In today's world with widespread internet connectivity and dozens of passwords
to manage, password managers and/or writing down and (certain) dual factor
identification approaches make more sense...

------
stretchwithme
What I do is record clues to what the actual password is. Clues that only I
know the meaning of.

I was given a random password for an account years ago and came up with a
sentence that I associate with the original random password.

Whenever I use that random string in a password and I want to write down the
password, I record that sentence instead of the original random string.

That way anybody that finds what I've written can't really use it.

------
marcrosoft
There is a third option:

Write down or save most of your password in a password manager. Add a secret
prefix or suffix string to this password from memory when logging in.

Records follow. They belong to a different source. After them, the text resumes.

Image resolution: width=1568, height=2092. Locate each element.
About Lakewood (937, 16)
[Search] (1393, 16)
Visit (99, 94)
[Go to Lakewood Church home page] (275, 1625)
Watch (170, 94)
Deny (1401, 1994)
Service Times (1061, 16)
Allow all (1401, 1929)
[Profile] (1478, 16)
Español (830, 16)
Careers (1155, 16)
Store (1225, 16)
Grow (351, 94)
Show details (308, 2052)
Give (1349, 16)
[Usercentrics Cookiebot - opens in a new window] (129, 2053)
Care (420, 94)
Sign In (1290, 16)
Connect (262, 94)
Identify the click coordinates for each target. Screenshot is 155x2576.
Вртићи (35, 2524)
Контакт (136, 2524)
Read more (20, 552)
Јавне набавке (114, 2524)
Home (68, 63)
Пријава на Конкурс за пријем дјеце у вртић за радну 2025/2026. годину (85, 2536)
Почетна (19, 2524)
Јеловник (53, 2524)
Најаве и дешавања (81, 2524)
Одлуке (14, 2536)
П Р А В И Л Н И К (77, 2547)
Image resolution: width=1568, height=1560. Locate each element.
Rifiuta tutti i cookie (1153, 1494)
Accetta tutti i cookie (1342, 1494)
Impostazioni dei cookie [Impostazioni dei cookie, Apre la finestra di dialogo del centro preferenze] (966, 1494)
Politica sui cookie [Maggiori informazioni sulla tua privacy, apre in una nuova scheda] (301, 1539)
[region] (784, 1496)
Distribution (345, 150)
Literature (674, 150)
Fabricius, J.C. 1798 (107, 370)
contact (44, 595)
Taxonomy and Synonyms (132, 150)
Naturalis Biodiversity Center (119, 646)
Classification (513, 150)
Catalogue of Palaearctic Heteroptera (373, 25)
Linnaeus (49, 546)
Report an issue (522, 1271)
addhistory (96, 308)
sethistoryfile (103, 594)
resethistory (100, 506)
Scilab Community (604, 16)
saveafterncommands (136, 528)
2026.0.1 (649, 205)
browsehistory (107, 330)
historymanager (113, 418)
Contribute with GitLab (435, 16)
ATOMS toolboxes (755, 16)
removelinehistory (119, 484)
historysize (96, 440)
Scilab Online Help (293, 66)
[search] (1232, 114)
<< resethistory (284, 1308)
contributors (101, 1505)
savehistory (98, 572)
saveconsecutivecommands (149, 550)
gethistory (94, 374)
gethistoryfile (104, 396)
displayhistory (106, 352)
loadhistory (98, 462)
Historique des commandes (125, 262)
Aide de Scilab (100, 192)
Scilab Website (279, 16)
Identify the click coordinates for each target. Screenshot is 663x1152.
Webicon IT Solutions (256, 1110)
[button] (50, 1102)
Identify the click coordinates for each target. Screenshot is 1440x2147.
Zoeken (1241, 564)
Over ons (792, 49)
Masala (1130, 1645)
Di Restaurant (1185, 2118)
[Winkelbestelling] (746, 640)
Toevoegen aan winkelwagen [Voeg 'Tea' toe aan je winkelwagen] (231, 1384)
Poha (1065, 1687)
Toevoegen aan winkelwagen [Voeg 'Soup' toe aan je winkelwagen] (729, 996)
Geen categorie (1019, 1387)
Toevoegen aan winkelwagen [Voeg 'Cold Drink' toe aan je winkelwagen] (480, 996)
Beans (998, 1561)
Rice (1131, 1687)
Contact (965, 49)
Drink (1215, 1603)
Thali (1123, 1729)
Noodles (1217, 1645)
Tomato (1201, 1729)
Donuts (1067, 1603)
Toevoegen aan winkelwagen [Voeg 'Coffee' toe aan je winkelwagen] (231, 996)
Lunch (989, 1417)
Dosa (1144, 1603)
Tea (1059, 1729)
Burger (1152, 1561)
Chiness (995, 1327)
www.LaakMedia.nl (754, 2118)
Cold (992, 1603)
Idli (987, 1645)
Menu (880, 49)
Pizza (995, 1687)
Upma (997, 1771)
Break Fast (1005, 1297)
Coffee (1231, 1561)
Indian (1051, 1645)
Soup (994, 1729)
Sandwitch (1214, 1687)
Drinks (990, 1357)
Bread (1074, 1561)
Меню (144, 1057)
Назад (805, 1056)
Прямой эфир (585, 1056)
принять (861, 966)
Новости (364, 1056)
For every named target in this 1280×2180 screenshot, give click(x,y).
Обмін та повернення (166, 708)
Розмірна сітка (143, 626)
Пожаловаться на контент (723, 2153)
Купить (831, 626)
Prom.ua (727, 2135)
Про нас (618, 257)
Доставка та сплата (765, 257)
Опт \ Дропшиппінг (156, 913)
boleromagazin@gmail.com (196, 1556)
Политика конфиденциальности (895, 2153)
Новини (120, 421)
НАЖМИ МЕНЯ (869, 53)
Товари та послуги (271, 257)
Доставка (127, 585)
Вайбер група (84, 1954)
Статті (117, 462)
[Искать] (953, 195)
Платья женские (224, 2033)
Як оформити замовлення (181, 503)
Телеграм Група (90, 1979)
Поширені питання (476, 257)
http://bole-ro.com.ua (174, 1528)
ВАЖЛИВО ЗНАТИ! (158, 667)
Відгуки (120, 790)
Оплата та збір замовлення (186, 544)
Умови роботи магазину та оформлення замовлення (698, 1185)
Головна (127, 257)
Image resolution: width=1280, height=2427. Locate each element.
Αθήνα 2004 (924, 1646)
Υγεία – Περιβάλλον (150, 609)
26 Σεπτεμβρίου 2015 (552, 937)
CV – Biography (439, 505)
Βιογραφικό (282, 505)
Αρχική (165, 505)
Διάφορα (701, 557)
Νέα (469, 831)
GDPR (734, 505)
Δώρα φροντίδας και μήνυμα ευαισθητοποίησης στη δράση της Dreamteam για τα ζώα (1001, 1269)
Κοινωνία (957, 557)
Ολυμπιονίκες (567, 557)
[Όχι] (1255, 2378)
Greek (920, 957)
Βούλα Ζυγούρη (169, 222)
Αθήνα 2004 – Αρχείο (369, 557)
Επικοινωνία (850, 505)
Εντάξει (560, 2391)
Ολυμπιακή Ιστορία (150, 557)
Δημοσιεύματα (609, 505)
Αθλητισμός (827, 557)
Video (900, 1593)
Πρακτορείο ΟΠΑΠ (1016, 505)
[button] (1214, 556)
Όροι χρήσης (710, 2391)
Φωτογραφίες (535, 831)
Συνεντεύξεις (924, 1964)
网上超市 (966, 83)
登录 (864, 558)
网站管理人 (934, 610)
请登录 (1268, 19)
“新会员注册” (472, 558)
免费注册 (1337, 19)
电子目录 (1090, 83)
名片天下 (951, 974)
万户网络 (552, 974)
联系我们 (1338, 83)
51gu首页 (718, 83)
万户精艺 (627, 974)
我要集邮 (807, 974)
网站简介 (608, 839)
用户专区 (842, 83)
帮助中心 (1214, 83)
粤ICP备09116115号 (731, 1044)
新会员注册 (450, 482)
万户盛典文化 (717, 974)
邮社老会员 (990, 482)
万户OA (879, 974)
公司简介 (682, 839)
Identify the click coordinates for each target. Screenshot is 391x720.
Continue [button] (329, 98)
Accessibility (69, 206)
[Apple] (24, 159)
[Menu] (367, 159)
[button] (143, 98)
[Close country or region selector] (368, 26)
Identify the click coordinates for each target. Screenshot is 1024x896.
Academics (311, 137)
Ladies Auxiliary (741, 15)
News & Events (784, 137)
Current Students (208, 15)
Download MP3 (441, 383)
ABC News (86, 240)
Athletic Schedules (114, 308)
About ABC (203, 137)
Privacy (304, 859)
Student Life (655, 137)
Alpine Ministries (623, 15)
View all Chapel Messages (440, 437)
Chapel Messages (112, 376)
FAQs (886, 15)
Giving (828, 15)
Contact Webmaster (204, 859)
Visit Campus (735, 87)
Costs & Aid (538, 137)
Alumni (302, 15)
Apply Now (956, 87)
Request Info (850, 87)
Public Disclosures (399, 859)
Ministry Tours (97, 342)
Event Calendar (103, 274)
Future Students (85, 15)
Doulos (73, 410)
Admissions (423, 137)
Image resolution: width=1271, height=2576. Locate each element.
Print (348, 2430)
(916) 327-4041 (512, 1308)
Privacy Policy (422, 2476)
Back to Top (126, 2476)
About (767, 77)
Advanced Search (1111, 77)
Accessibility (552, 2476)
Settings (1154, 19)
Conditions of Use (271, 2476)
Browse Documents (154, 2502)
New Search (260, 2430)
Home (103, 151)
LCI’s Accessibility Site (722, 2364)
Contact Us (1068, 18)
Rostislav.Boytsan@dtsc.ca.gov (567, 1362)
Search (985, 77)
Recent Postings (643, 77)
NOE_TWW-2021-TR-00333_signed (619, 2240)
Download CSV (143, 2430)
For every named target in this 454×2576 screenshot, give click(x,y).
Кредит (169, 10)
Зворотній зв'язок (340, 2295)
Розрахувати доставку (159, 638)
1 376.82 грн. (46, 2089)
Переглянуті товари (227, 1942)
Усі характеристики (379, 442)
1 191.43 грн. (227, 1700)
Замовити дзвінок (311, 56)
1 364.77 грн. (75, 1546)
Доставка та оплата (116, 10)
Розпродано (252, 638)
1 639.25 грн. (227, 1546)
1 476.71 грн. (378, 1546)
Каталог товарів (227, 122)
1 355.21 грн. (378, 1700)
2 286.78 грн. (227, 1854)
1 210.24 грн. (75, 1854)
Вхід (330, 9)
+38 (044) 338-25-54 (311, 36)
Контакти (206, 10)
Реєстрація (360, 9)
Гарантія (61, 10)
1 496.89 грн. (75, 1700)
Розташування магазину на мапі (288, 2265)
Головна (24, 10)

This effectively gives you MFA. Something you have, something you know.

Every login gets a different password (that you don't have to remember) yet
nobody knows the real password even if the password manager or piece of paper
is compromised.

------
barking
I forgot my password last year for a government taxation site. I called them
and the person I was speaking to gave me a couple of clues and I was able to
remember it. Clearly she was looking at it. My main feeling at the time was
relief that I hadn't used an embarrassing one.

------
0xdeadbeefbabe
I've noticed music theory is especially good for coming up with good password
schemes that also encourage rotation. I've wondered if chemistry students have
a similar edge.

------
jszymborski
What about the fact that you can't be compelled by courts to reveal a password
that you have memorised, but you can be compelled to hand over physical keys.

------
0xdeadbeefbabe
I remember things I jot down; I forget things that I type. I'm done ignoring
that insight, but most people do ignore it.